By Sona Sarmadi, Security Responsible at Enea Software AB

Date: 2016-08-24

The OPNFV project received the Core Infrastructure Initiative (CII) Best Practices Badge from The Linux Foundation August 17th 2016. Details about this badge can be found on the CII certification page for OPNFV.

The Core Infrastructure Initiative (CII), run by Linux Foundation is a multi-million dollar project to identify and fund open source projects that are in need of assistance to harden open source security. . As the Linux Foundation says: ”With millions of people around the world relying on open source software — and vulnerabilities like Heartbleed putting everyone at risk — it's time to change the way we support, protect, and fortify open software.”
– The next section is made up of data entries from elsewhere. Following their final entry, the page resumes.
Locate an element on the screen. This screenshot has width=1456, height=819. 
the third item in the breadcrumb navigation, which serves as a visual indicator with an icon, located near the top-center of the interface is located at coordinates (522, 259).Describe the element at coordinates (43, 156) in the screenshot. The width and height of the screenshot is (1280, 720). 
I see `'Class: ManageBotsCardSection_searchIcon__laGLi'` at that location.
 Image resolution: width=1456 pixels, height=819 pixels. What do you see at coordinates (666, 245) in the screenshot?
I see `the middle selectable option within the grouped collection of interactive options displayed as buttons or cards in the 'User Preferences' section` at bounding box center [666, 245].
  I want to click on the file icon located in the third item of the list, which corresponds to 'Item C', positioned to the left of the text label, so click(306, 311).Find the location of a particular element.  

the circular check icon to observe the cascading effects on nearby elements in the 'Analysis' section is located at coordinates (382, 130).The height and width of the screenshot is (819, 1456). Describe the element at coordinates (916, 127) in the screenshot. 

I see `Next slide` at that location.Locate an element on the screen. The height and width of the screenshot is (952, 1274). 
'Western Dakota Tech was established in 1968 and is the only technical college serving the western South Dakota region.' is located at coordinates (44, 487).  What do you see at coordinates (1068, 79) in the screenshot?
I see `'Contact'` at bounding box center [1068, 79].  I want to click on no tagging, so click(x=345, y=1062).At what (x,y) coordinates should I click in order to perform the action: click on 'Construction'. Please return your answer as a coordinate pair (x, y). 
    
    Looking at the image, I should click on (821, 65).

By using a web application, Open Source projects  can voluntarily self-certify for CII Best Practices Badge at no cost. Self-assessment scales quite well. It is open and available to everyone, there is no need for expensive third-party assessment. Since it’s open to everyone, everyone can do audit, have opinions and criticize if the project's claims are not true.

A certification that proves our commitment

Getting the Core Infrastructure Initiative (CII) Best Practices Badge shows the OPNFV project's commitment to security-aware development. The badge is however not a goal in itself, following these practices will ensure that a high level of security is maintained.

Facing the requirements

The requirements to get the badge are quite extensive, so we realized we needed to do some work in order to comply. One example is that we replaced crypto algorithms that are no longer considered secure (MD5). Another example is that we updated the OPNFV wiki pages  with more specific and clear instructions on how to report security incidents. We believe that security can never be achieved by an isolated security group. The work needs to involve everybody in the project, from developers to management.

Looking forward

Getting the Badge was an exciting challenge but the bigger challenge is ahead of us. Getting the Badge doesn't mean that we have reached our destination. We need not only to keep the current security, quality and stability of the OPNFV project but to continuously improve it.

Linux Foundation is discussing an improvement of the Badge Program: "In the longer term, there are plans to add higher badge levels beyond the current "passing" level, tentatively named the "gold" and "platinum" levels. Projects that are widely dependent on and are often attacked, such as the Linux kernel or any cryptographic library, should, of course, be doing much more than a minimum set of widely-applied best practices. However, the project team decided to create the criteria in stages.”

Thanks to the team

This project was a collaborative effort within OPNFV. As a member of the OPNFV security group I was appointed within this group to lead this Badge project.

Together with Luke Hinds (OPNFV Security Team Leader) and some other OPNFV project's and Linux foundation members such as; Ashlee Young (responsible for secure software design within OPNFV project), Aric Gardner, Raymond Paik, Fatih Degirmenci and Ulrich Kleber we reached our goal in time (i.e. before C release). I would like to take this opportunity and thank everyone involved in this project.